Il balenare finale del gustoso "Grosso grasso matrimonio greco" mi ha riportato a quelle tavolate immense in Grecia, con i miei amici, con i miei fratelli. Anzi, prima ancora alle colazioni condivise, quando tra nettare, burro e marmellata si avviavano lunghe conversazioni estive, che con il loro vociare scuotevano subito le giornate.
Erano giornate di pigrizia e amicizia, lo squarcio nell'anno per tornare poi alle proprie occupazioni in terraferma.
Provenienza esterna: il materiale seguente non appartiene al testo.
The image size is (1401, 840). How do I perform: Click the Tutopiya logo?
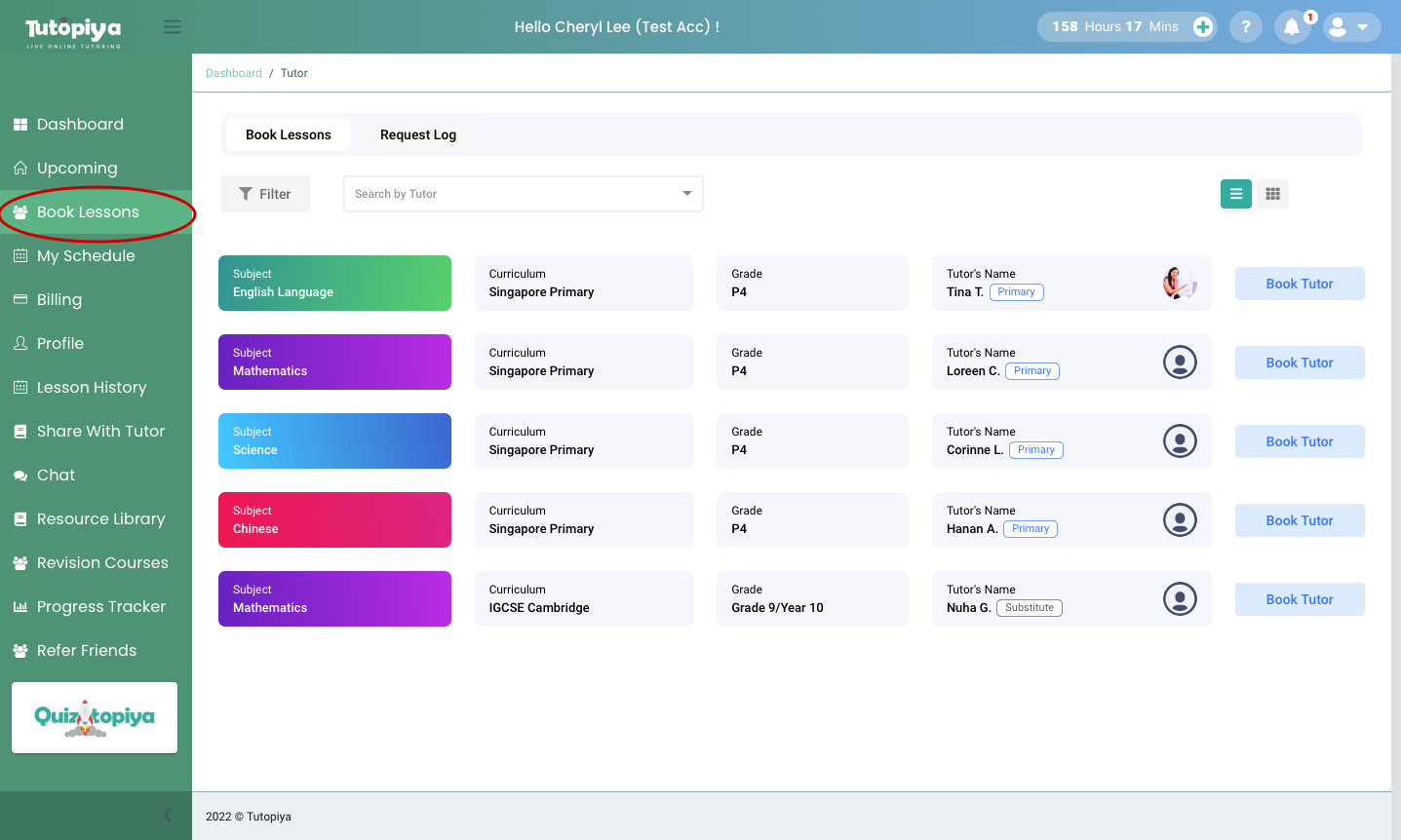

Sull'isola tutto era dominato dal vento, in concorrenza con il sole, e noi correvamo a vedere la statua del marinaio con la mano che si muoveva per la furia della corrente.
Io mi crogiolavo nella grande famiglia dei miei cari amici, mi sentivo parte di un nucleo immenso, e tremavo d'eccitazione, da piccola figlia unica.
Tornare alle proprie occupazioni. Rileggo quella frase. Quali occupazioni, ora? Quando sento le voci dagli amici greci, quell'euforia non c'è più. Percepisco timori e malinconia, il che mi stringe irrimediabilmente il cuore.
La Grecia e l'euforia perduta. I luoghi comuni buttati in faccia a noi e loro. Ma c'è Qualcosa che i re mida della finanza non potranno spezzare: dobbiamo avere solo la forza di guardare dentro di noi e trovarla. Agire.